Bryn Mawr College will begin to scale back on its association with its M. Carey Thomas, a founder of the college who is criticized for her racist and anti-semitic views.
Thomas, a suffragette who presided over the college from 1894 to 1922, is known for advancing women’s rights – but historical accounts reveal that she almost exclusively championed the rights of white women and discriminated against Jewish and African American applicants to Bryn Mawr.
President Kim Cassidy said in a letter that two buildings named after Thomas, Thomas Great Hall and Thomas Library, will receive new titles.
“While Thomas had a profound impact on opportunities for women in higher education, on the academic development and identity of Bryn Mawr, and on the physical plan of the campus, she also openly and vigorously advanced racism and anti-Semitism as part of her vision of the college,” Cassidy said in a letter, according to the Inquirer.
The diverse Main Line women’s college will place a moratorium on the buildings’ names while a committee of faculty, students, staff, alumni and trustees determines how to approach the college’s connection to Thomas.
Bryn Mawr joins many institutions that have moved to distance themselves from controversial monuments, speakers and leaders in the wake of the recent violence in Charlottesville, Va., which was spurred by white supremacists and neo-Nazis who sought to defend a Confederate statue.
Earlier this week, Stockton University in New Jersey removed from its library the bust of Richard Stockton, the college’s slave-owning namesake and one of the signers of the Declaration of Independence.

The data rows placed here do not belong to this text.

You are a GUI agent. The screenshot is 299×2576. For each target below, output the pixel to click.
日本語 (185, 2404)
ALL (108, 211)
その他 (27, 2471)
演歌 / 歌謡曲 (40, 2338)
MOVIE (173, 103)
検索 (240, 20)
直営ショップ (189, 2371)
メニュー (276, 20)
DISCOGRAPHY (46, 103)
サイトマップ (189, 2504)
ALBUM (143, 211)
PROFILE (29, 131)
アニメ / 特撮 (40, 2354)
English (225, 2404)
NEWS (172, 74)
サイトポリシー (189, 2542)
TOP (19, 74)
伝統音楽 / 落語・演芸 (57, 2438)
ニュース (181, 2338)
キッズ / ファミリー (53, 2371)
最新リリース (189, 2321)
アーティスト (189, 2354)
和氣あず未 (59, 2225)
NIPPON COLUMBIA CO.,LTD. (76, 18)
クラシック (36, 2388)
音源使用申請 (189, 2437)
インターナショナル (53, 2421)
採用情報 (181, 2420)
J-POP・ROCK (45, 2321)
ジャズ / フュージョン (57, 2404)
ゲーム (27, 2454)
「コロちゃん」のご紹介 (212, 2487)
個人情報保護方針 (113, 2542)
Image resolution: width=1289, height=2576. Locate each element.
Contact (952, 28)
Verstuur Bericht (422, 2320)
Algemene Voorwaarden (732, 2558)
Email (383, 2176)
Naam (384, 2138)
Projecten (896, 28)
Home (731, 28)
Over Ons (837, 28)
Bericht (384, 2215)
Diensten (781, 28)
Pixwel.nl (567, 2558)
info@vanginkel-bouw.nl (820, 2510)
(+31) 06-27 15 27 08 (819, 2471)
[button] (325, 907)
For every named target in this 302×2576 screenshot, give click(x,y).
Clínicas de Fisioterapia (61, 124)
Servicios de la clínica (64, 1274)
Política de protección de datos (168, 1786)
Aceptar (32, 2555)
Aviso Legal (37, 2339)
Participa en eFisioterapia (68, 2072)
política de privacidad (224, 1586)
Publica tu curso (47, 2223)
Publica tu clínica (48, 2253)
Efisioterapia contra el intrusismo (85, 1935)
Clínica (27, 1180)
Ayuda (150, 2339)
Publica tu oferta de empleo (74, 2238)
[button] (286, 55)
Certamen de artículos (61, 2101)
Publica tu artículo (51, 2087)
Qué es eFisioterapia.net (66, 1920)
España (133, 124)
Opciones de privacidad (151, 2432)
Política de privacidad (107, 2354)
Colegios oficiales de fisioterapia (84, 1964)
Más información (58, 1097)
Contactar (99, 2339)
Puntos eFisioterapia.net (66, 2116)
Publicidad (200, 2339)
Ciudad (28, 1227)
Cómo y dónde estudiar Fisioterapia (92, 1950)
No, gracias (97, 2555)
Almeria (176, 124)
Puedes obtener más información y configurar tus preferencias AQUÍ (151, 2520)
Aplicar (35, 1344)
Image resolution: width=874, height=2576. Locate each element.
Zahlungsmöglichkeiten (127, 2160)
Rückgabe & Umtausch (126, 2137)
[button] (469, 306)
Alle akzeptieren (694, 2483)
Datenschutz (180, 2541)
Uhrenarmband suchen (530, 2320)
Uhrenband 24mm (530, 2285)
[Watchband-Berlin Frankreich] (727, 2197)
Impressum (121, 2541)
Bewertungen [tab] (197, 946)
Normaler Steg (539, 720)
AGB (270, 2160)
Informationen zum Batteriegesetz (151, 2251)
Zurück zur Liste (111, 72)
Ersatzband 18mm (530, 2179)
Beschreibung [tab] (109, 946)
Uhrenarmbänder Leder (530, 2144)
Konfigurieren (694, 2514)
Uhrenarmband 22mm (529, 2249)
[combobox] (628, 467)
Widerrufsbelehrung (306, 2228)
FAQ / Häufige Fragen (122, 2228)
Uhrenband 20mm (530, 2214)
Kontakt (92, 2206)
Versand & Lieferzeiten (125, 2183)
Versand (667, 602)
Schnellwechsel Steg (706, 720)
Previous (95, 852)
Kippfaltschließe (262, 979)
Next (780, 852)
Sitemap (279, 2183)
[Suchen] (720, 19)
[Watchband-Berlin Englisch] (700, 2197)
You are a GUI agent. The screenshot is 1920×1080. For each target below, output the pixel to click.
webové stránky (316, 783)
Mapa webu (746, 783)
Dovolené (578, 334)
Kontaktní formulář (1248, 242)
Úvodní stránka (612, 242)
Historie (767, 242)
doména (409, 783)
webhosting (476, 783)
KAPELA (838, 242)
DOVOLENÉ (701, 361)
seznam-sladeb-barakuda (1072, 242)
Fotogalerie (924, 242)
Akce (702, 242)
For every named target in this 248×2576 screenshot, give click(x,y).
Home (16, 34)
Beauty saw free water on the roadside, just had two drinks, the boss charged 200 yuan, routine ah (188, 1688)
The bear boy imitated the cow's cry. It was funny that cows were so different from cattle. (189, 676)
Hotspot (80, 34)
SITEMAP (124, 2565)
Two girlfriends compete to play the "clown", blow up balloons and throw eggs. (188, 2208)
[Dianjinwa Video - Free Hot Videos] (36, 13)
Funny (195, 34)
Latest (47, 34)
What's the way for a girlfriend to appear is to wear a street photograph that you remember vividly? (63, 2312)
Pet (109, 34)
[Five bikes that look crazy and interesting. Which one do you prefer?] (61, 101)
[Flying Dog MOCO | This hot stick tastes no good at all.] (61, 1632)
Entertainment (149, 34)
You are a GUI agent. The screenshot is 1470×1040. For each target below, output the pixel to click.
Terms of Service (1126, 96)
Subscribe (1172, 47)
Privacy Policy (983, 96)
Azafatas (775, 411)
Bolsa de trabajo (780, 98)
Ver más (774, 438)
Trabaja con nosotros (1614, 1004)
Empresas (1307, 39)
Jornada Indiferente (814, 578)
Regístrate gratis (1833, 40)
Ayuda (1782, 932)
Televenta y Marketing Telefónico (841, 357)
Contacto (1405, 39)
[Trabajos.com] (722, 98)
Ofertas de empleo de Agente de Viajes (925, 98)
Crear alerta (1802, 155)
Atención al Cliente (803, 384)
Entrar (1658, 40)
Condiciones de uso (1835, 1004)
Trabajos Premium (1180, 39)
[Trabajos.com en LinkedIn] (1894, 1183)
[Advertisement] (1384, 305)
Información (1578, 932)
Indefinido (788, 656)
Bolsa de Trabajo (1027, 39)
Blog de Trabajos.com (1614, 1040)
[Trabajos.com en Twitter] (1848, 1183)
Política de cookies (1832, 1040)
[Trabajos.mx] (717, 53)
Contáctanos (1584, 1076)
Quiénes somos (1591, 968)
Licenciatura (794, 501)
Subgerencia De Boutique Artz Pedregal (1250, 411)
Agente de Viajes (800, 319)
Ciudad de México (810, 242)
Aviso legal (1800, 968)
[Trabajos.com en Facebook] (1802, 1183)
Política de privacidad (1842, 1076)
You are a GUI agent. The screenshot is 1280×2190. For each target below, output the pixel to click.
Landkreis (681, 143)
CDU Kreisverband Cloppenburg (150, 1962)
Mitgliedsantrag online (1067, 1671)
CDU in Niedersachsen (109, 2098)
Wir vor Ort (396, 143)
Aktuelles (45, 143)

Stockton provost and vice president for Academic Affairs Lori Vermeulen said in a letter that the decision was made “to develop engaged and effective citizens with a commitment to lifelong learning and the capacity to adapt to change in a multicultural, interdependent world,” according to the Press of Atlantic City.
Elsewhere, Pennsylvania State University said in a statement this week that it will not allow Richard Spencer, a controversial white nationalist, to speak at its campus this fall.
The university called Spencer’s views “abhorrent” and said his presence would present “a major security risk to students, faculty, staff and visitors to campus.”